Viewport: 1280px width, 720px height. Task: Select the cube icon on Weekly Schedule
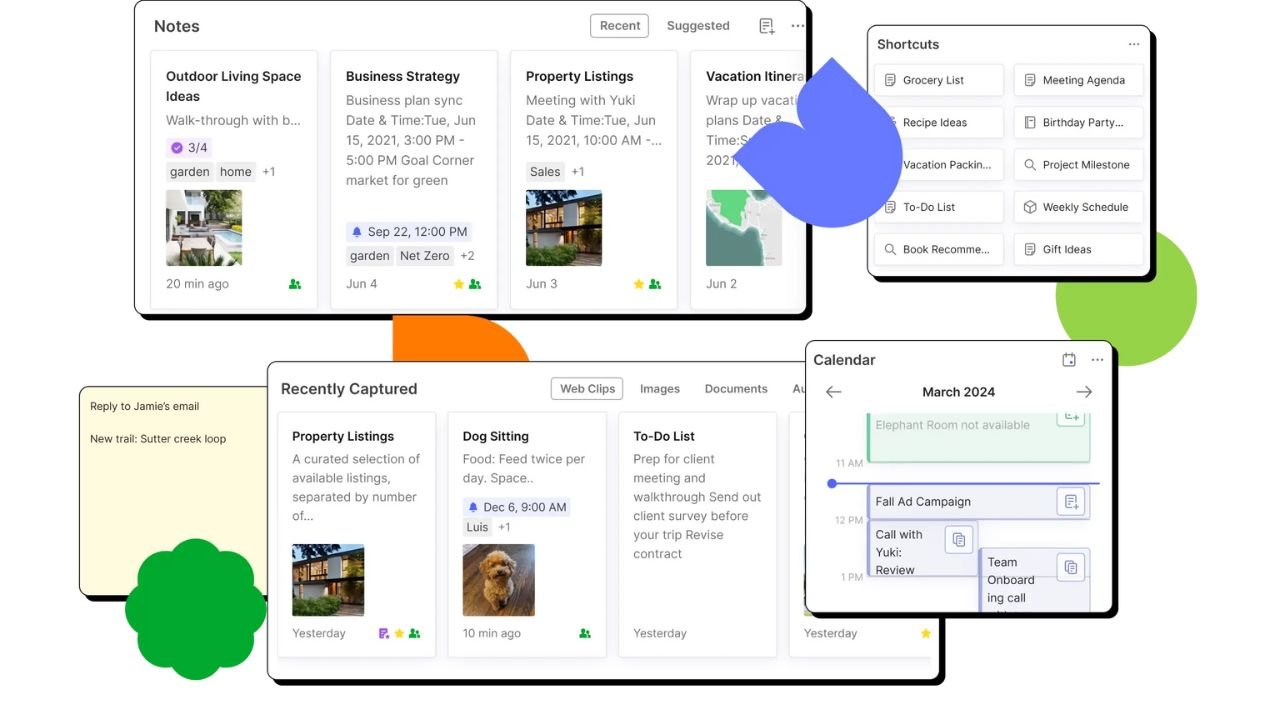click(1030, 207)
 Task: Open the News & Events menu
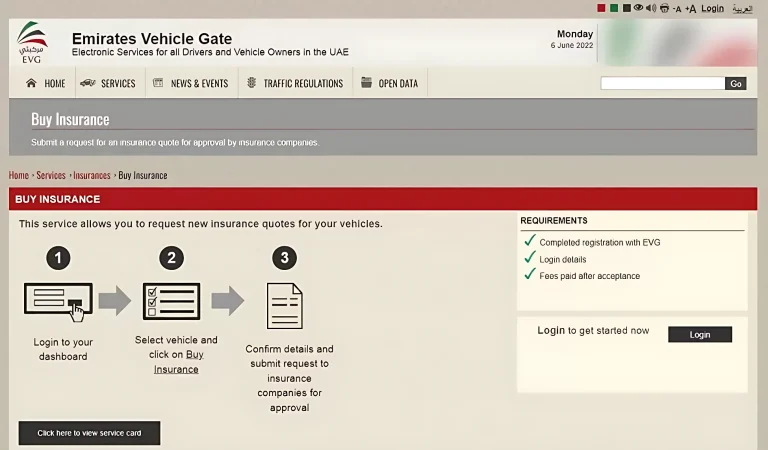190,83
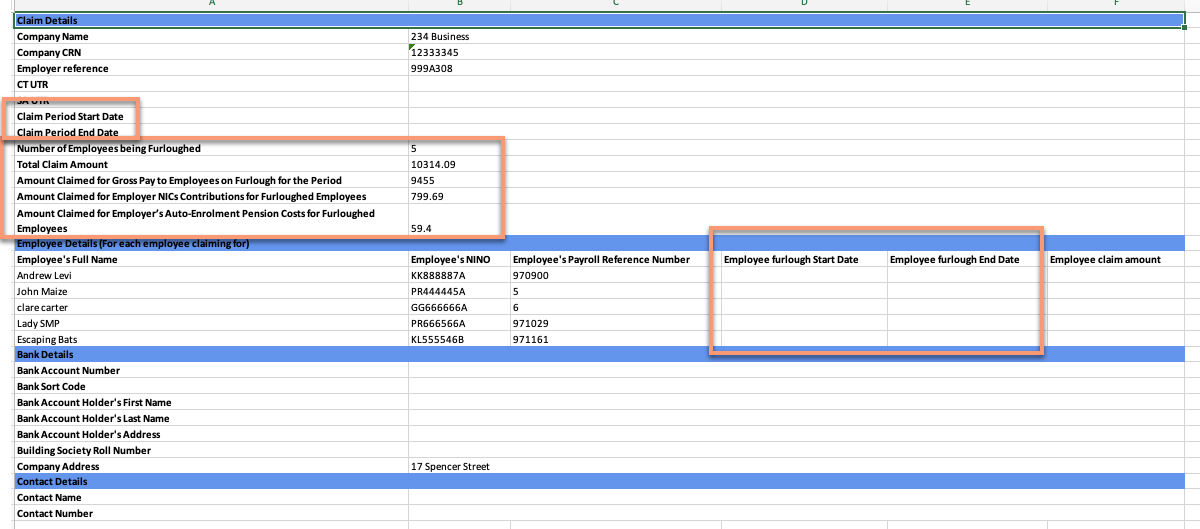Click the value 799.69 for Employer NICs
1200x529 pixels.
coord(427,197)
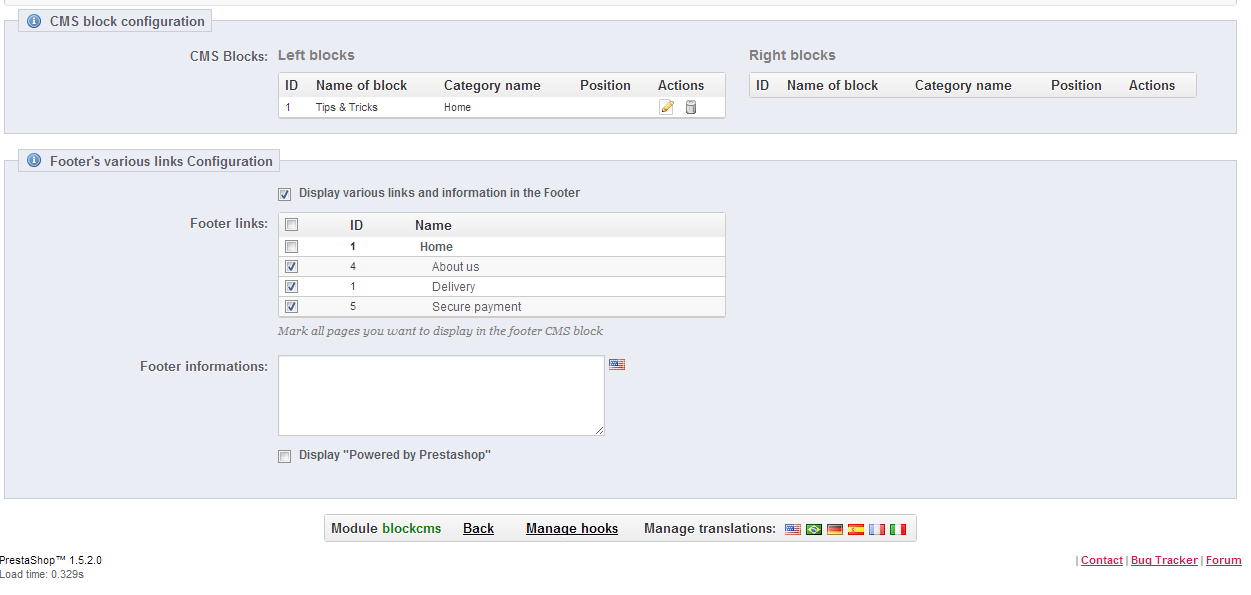The height and width of the screenshot is (595, 1251).
Task: Open German translation flag
Action: [835, 529]
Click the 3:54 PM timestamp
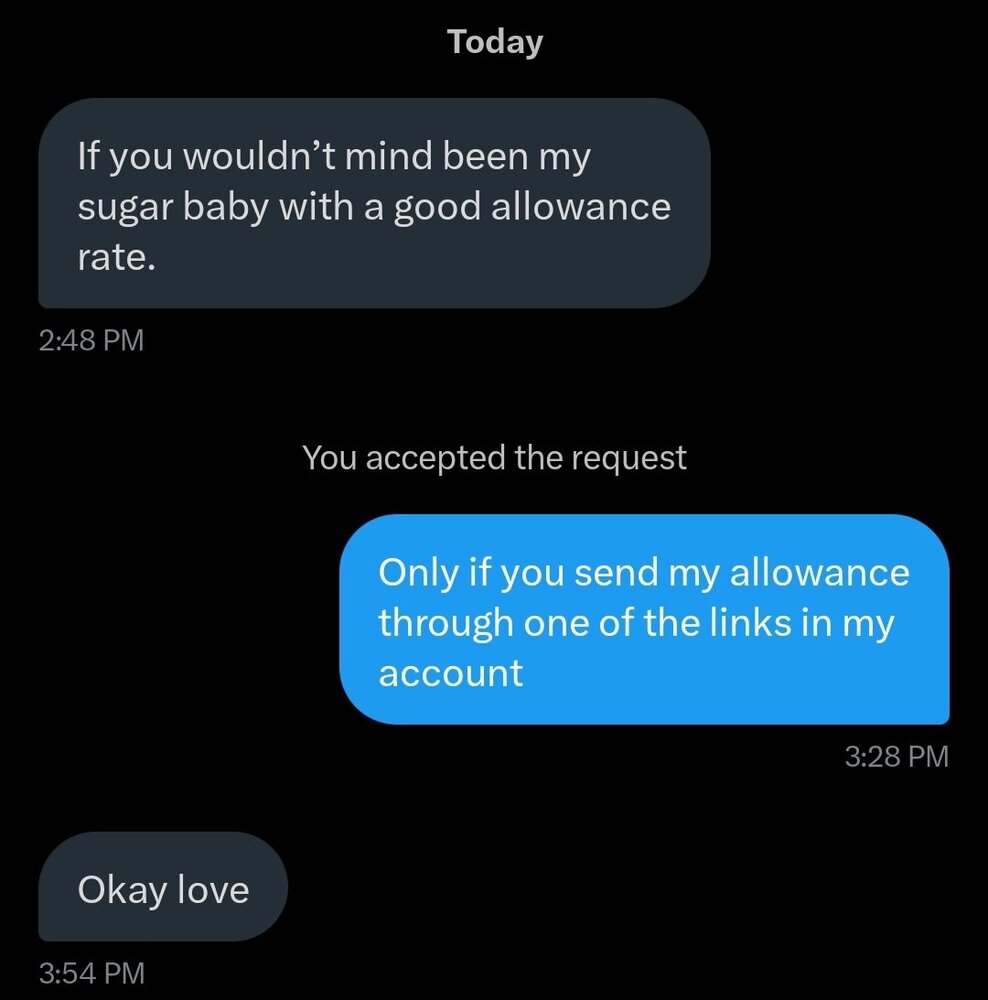The image size is (988, 1000). click(91, 972)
────────────────
__What to produce__
Will you return all of the records above word for word, leaving out the pictures?

__Correct output__
Viewport: 1280px width, 720px height. Task: Select the cube icon on Weekly Schedule
click(1030, 207)
 Task: Open the News & Events menu
190,83
Click the value 799.69 for Employer NICs
1200x529 pixels.
coord(427,197)
The height and width of the screenshot is (595, 1251).
Task: Open German translation flag
Action: [835, 529]
Click the 3:54 PM timestamp
The image size is (988, 1000). click(91, 972)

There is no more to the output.